#### OBJECTIVE:
Please transcribe the lines from the one containing "Image resolution: width=229" through the one containing "the word 'erkekler'", leaving the pictures out of your answer.

#### TASK DATA:

(begin)

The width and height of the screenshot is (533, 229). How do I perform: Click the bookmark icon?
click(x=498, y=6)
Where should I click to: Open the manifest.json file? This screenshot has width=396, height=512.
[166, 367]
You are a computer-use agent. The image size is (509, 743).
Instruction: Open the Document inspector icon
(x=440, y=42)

(end)
(begin)

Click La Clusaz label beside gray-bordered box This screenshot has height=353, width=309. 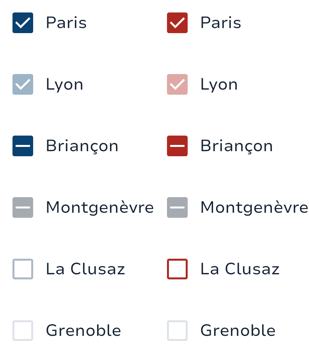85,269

(end)
(begin)

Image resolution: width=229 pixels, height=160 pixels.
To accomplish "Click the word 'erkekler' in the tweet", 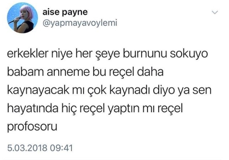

(end)

#### FINAL ANSWER:
Image resolution: width=229 pixels, height=160 pixels.
To accomplish "Click the word 'erkekler' in the tweet", 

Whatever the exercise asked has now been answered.